Prof. dr. Eefjan Breukink

Students projects

Our group works on a variety of topics which means that projects can vary from biochemistry, molecular biology to organic synthesis. Are you interested in joining our team and work on antibiotic development or are you interested in one of the other approaches you can find on the student projects page then please contact Eefjan (e.j.breukink@uu.nl). 

The fight against resistant microbes

The invention of antibiotics is considered one of the greatest triumphs of medicine, saving millions of lives every year. However, bacteria and fungi are getting more and more resistant towards these antibiotics, and this resistance is an ever increasing worldwide problem, which needs more efforts in developing novel ways to treat infections caused by these resistant bacteria. Indeed, the World Health Organization has called for the development of novel antibacterial therapies that are less susceptibility to antibiotic resistance (WHO, 2023). Especially the development of novel antibiotics targeting Gram-negative bacteria would lead to a reduction in AMR burden, and the WHO has highlighted Enterobacteriaceae (including K. pneumoniae and E. coli) and Acinetobacter baumannii that have become carbapenem-resistant as the most critical AMR global health threats. We try to contribute to this fight against the resistant microbes by using the following approaches.

  1. Learn from existing antibiotic compounds and try to make them better
  2. Devise novel screening approaches
  3. Selectively fish for novel compounds that target the best antibiotic target ever….

Bacterial cell wall synthesis

The bacterial cell wall synthesis pathway is the most accessible essential pathway of bacteria and hence a very important target for antibiotic development (see figure below). 

Central to the pathway is a polyisoprenoid based precursor, called Lipid II that shuttles the basic building block of the cell wall or better the peptidoglycan layer across the plasma membrane of bacteria. Lipid II is then used by bi-functional penicillin binding proteins (PBPs) for the synthesis of the peptidoglycan network. This essential role of Lipid II, its uniqueness to bacteria and the fact that it is NOT a protein (thus less prone to be changed by singe mutations on the DNA) makes it an ideal antibiotic target.

Mode of action of (Lipid II targeting) antibiotics

We are especially interested in determining the modes of action of molecules that target the bacterial cell wall biosynthesis machinery and Lipid II in particular. We focus (in collaboration with the Weingarth group) on the structural elucidation of the antibiotic-Lipid II complexes. Examples you can find in the following references:

From this information we try to improve the activity of these molecules e.g. by chemically modifying them.

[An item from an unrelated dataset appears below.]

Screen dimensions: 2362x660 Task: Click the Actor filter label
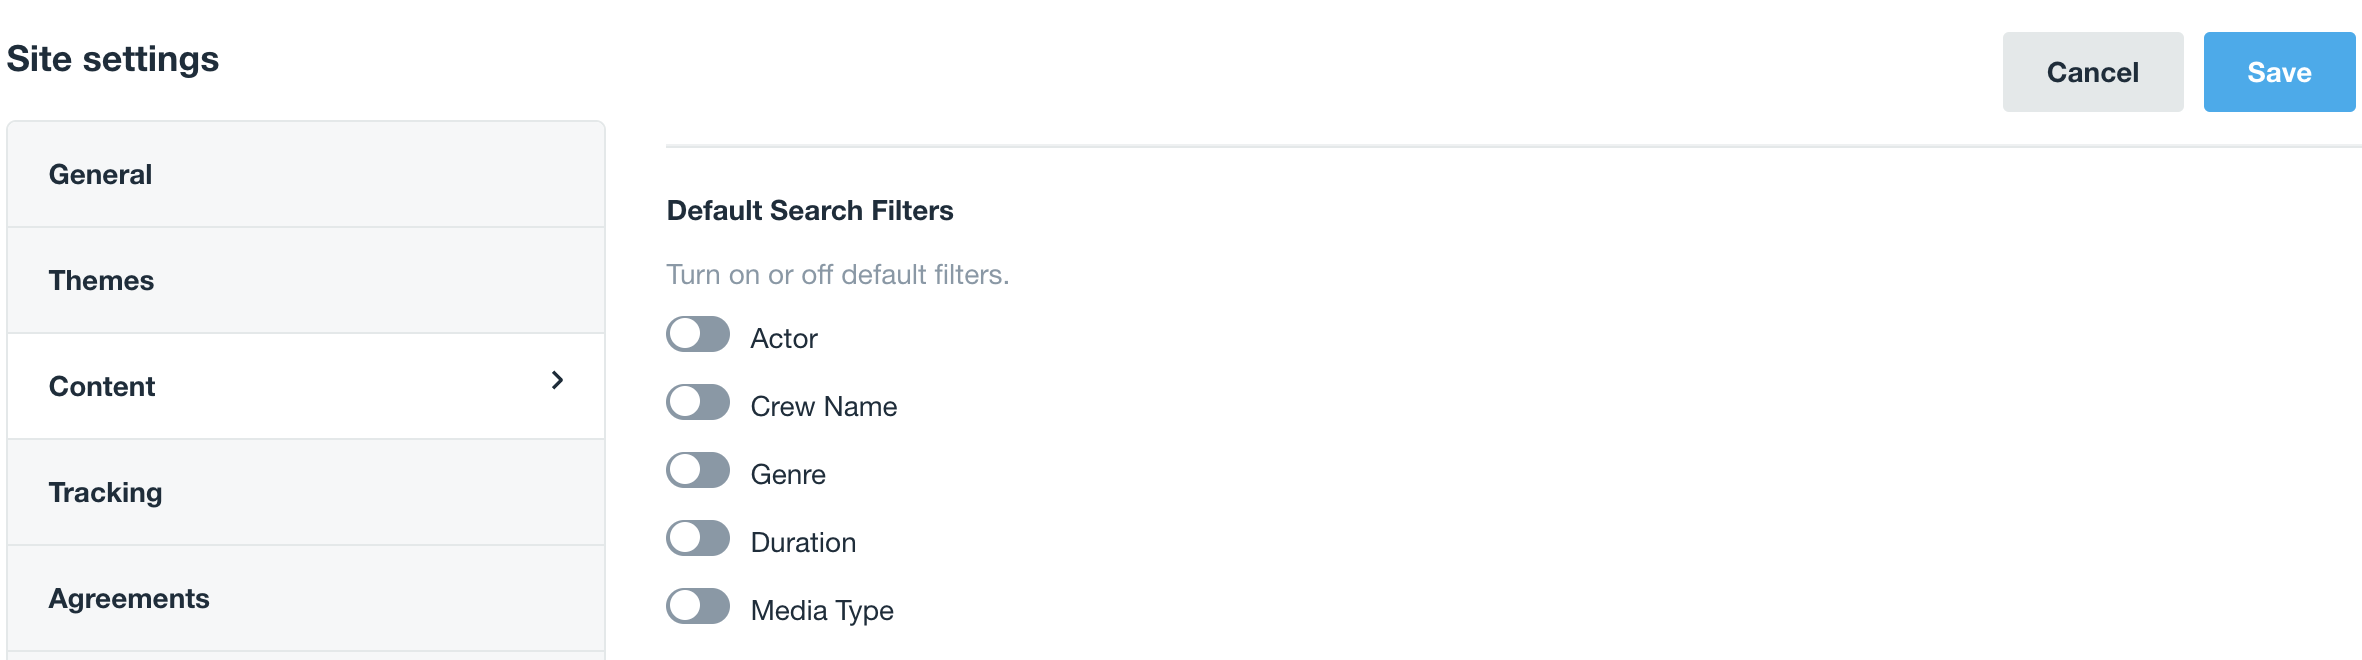pos(784,339)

Finding novel antibiotics targeting Gram-negative bacteria

Gram-negative bacteria are especially difficult to target due to the major distinguishable feature with their Gram-positive counterparts: the (extra) outer membrane (OM) within their cell envelope structure. The Gram-negative outer membrane acts as a formidable permeability barrier for antibiotic compounds and is the main reason why infections caused by Gram-negative bacteria are much more difficult to treat than those caused by Gram-positive bacteria. The outer membrane directly interacts with the external environment, and is essential for bacterial viability, thus the outer membrane itself and its biogenesis are interesting targets for antibiotic development.

In order to identify novel antibiotics we are developing HT-capable whole-cell based screening assays that are designed to identify antibacterial compounds that act specifically on the outer membrane and/or the biogenesis pathways of its essential and characteristic constituents, i.e. the lipoproteins, the outer membrane proteins (OMPs) and lipopolysaccharides (LPS).

Lipid II targeting antibiotics

The essential cell wall precursor lipid II is a very interesting target for antibiotic development. In collaboration with the Fungal Biodiversity Centre (CBS) of the KNAW, we are screening fungal extracts for novel antibiotics that act on Lipid II. We aim to fully elucidate the structural characteristics of the molecules that are active at the level of Lipid II, identify the responsible biosynthetic gene clusters, and produce them in a “clean” host strain. Furthermore, we aim to determine their toxicity towards mammalian cells and (provided that they are not toxic) their activity in infection models. Ultimately, we aim to bring at least one novel antibiotic to the clinic.